One option you have is to buy rigid insulating board and put it in the lower rafter areas nearest the exterior walls. It will more than double the R value per inch of typical blown or rolled insulation. Of course, this will come at a price, one that probably will never be earned back because it is such a small area. This very small lowered level of insulation is just one of those compromises that can be weighed against lower initial cost for siding, trusses, material and labor.
To keep blown-in insulation out of the vent openings, there is a very easy solution: Baffles made of cardboard or semi-rigid plastic are stapled over the vent opening extending up the roof rake under the plywood sheathing and over the soon-to-be-installed insulation. This allows venting, yet takes up only an inch or two of vertical space (spread over the 24-inch rafter cavity). You can get such baffles at most places that sell insulation.
For crawlspace installation, the simplest method is to use what some affectionately refer to as "tiger teeth," slender pieces of metal precut to 16- or 24-inch joist-space sizes. Jam the metal pieces up into the insulation and they will bite on the side of the joist, holding the insulation in place.
If your crawlspace has very large joist gaps, there now are mesh nets available. These are somewhat easier than the twine method. Or, if you want to be really sure it doesn't fall, do like one homeowner with too much money and time on his hands did - nail lattice all along the underside!
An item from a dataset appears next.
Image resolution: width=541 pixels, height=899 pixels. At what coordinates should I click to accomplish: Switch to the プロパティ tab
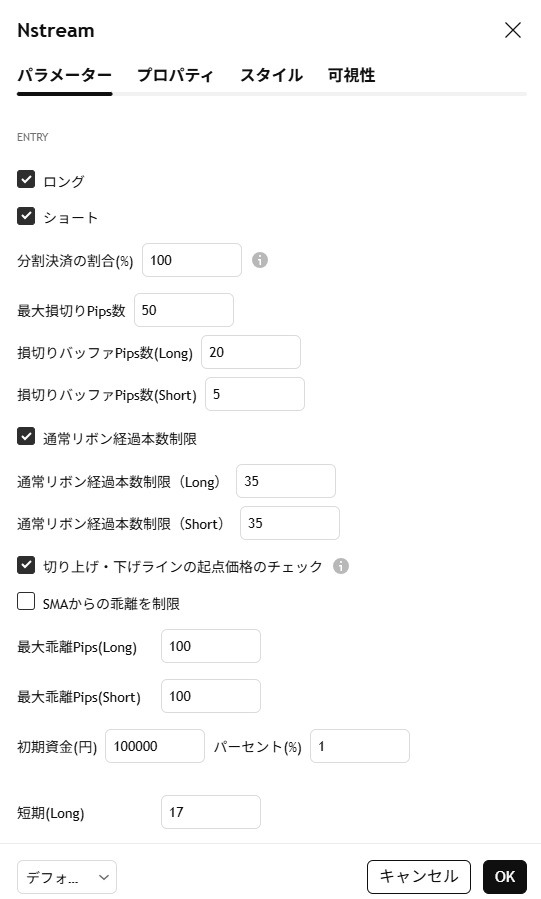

Q: After a recent windstorm, a very large limb landed on the exterior power line to the house. The little thing that sticks up a few feet above the roof to attach to my house bent. Is this something I should be concerned about or could I just turn off the power and bend it back?
A: DO NOT BEND IT BACK! Turning off the power at the electric panel will not protect you if you are up on the roof bending the mast back into place. First call an electrician, then call your insurance company.
Q: There are three holes (about a foot apart) across the base of the metal frame to my shower door. Is there a reason they are there? Should they be open holes or are they missing some kind of plug?
A: These are weep holes; leave them open. Many glass products (windows, skylights, shower doors) have weep holes to allow water that enters between the frame and the glass to escape. Shower doors are especially vulnerable to water penetration as they generally have a lower track built of several pieces of metal with numerous seams and screws.
When (not if, but when) water gets into these seams and into the enclosed area, it can be a prodigious mold maker. Weep holes let water out before that happens - in theory anyway. The buildup of water inside these tracks can allow water to travel laterally and seep into the seam between tub/shower edge and the tile (or whatever material is on the walls of the shower).
Incidentally, when you caulk along the inside of your lower shower-door track you are trapping water; they are designed to allow water to drain back into the shower or tub. Waterproof those lower tracks from the exterior only.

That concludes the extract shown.